> _WHAT YOU WILL DO_
Copy word for word the lines of the material below, beginning with the line that contains "Click the 'Successful, harder formula' label" and continuing through the line that contains "This screenshot has width=490, height=360. point(435,226)". Include both of those lines.

(Records pointing to text and elements)

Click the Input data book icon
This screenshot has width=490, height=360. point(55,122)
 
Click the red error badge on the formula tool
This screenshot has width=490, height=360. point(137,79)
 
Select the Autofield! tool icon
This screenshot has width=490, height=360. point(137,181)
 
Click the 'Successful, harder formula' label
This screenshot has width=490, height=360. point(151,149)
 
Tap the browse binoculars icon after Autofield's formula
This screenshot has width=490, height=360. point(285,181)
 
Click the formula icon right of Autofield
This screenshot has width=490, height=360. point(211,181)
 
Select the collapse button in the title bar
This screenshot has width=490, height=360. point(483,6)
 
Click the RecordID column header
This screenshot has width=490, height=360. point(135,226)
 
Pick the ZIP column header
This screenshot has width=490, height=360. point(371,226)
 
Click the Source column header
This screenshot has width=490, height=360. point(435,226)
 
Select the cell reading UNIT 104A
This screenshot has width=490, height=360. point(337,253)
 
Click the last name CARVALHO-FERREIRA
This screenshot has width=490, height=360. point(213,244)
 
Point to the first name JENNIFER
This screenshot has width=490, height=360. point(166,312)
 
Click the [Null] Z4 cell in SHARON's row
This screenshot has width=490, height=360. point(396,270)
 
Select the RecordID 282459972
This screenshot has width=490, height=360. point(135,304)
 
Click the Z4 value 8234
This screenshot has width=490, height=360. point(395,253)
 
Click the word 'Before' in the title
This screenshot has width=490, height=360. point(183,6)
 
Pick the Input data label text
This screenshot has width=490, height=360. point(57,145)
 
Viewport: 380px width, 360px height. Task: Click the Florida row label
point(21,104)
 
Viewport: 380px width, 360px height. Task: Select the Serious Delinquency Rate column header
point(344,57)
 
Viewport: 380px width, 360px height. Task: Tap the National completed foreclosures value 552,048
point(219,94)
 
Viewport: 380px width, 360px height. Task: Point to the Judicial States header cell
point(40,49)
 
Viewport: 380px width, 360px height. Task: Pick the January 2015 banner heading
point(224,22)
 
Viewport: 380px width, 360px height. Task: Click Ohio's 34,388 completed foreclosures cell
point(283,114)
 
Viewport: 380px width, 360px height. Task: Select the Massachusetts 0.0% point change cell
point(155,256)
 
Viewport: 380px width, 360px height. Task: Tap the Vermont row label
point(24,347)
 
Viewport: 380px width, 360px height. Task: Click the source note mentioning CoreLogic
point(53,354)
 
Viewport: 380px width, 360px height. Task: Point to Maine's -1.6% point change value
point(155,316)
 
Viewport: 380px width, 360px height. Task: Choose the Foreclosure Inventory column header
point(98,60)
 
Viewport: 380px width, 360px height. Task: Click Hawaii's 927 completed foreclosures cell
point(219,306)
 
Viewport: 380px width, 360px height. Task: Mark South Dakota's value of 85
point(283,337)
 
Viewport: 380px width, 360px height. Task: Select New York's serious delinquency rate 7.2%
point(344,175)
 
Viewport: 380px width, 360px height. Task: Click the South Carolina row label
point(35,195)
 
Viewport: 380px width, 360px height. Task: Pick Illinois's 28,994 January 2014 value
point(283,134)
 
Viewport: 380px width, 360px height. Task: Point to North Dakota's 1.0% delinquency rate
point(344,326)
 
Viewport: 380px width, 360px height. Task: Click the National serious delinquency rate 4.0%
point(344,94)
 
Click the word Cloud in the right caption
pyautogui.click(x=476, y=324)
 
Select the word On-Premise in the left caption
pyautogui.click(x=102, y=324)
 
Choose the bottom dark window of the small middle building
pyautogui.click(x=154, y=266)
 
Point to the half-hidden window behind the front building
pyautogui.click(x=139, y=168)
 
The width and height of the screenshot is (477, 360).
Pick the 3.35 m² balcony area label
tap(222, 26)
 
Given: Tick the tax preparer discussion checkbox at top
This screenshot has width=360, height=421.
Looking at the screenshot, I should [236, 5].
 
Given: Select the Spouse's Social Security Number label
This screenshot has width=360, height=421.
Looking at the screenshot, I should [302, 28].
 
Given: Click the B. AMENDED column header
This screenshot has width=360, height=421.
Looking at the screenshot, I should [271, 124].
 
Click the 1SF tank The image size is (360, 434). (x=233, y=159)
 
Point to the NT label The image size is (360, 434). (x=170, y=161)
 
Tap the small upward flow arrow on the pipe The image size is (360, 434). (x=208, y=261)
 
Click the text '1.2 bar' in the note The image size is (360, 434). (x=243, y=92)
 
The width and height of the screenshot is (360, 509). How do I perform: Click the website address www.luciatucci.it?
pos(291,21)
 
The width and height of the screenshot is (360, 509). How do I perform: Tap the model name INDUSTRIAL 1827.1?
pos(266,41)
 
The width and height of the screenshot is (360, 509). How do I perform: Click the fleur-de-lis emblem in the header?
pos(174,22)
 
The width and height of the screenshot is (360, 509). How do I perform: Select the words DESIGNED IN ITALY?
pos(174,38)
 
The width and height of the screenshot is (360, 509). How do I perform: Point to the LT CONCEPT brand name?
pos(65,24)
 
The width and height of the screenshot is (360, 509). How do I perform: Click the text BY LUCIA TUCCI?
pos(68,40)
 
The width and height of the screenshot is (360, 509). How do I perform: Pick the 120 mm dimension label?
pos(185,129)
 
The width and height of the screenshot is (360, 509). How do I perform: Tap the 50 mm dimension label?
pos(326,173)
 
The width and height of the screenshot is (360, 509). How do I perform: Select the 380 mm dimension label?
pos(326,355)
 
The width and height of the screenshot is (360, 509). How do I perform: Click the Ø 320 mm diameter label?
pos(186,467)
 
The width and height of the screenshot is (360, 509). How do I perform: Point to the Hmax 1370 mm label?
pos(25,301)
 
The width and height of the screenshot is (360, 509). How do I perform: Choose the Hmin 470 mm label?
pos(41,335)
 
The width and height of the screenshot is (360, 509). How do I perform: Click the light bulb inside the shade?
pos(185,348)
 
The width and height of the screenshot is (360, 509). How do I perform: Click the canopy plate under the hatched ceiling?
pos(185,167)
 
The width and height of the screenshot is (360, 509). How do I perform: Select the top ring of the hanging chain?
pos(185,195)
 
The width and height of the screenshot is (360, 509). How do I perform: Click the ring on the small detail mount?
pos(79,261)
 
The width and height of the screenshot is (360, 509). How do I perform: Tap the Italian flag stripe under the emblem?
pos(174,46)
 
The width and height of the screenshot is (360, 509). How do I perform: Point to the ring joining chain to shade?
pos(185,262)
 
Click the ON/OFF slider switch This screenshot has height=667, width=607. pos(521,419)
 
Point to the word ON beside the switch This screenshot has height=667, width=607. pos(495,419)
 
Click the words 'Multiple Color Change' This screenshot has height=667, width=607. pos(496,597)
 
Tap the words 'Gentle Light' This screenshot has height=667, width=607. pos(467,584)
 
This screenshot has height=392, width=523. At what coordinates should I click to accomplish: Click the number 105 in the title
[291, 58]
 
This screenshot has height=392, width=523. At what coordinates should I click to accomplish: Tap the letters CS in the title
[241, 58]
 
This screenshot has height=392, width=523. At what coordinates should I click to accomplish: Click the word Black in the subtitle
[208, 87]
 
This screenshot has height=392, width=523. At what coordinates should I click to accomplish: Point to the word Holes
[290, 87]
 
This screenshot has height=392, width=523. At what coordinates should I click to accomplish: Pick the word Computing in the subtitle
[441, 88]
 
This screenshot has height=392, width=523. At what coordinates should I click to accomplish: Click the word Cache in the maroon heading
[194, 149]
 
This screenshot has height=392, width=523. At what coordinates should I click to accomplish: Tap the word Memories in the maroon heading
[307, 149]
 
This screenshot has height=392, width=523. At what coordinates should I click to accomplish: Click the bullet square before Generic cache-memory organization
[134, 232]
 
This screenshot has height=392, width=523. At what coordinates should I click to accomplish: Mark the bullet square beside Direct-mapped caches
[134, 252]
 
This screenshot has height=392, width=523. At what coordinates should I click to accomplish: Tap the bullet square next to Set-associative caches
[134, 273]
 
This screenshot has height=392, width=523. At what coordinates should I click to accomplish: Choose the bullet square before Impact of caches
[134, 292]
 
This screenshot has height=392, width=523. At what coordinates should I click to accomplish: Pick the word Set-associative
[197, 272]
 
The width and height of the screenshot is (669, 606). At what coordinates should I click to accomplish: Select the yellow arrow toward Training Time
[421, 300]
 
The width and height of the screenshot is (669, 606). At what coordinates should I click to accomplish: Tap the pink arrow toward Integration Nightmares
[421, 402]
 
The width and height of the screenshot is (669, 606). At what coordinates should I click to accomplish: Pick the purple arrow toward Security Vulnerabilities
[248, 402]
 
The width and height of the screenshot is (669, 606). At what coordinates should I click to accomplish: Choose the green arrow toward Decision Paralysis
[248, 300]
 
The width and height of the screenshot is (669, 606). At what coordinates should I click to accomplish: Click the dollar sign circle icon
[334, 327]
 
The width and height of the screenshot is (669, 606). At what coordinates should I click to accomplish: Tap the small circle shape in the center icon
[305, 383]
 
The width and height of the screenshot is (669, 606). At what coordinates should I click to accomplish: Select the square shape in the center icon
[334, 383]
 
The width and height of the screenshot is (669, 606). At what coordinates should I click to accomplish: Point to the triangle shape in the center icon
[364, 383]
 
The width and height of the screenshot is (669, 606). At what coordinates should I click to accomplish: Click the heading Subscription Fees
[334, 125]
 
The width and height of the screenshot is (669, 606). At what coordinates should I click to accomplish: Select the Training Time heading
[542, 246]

> _ANSWER IN FULL_
Click the 'Successful, harder formula' label
This screenshot has width=490, height=360. point(151,149)
 
Tap the browse binoculars icon after Autofield's formula
This screenshot has width=490, height=360. point(285,181)
 
Click the formula icon right of Autofield
This screenshot has width=490, height=360. point(211,181)
 
Select the collapse button in the title bar
This screenshot has width=490, height=360. point(483,6)
 
Click the RecordID column header
This screenshot has width=490, height=360. point(135,226)
 
Pick the ZIP column header
This screenshot has width=490, height=360. point(371,226)
 
Click the Source column header
This screenshot has width=490, height=360. point(435,226)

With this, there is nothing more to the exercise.